DATA SUPPLIED
============

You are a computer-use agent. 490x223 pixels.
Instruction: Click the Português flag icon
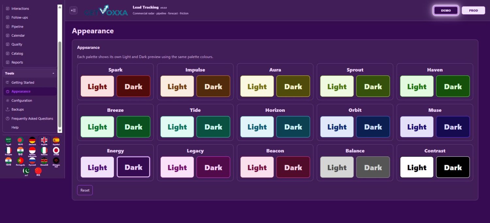[20, 162]
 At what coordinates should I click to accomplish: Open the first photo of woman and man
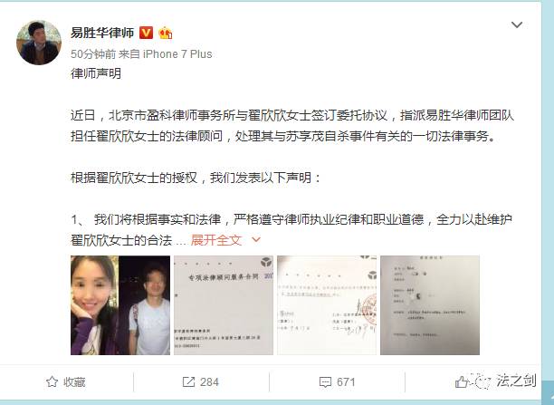pyautogui.click(x=120, y=305)
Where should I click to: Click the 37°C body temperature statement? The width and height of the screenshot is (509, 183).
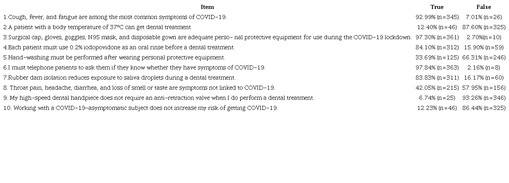[98, 27]
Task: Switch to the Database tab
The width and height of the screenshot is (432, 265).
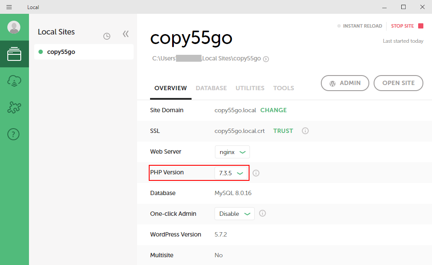Action: click(x=211, y=88)
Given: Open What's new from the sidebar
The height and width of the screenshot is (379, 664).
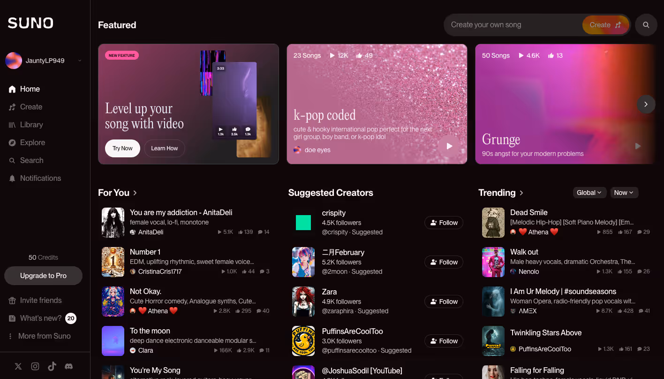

============

TASK TO COMPLETE
Retype everything in the material word for word, minus pictures.

WRITTEN RESPONSE
You are a computer-use agent. 490x223 pixels.
Instruction: Click the Português flag icon
[20, 162]
 At what coordinates should I click to accomplish: Open the first photo of woman and man
pyautogui.click(x=120, y=305)
Where should I click to: Click the 37°C body temperature statement? The width and height of the screenshot is (509, 183).
[98, 27]
Task: Switch to the Database tab
The width and height of the screenshot is (432, 265).
Action: click(x=211, y=88)
Given: Open What's new from the sidebar
The height and width of the screenshot is (379, 664).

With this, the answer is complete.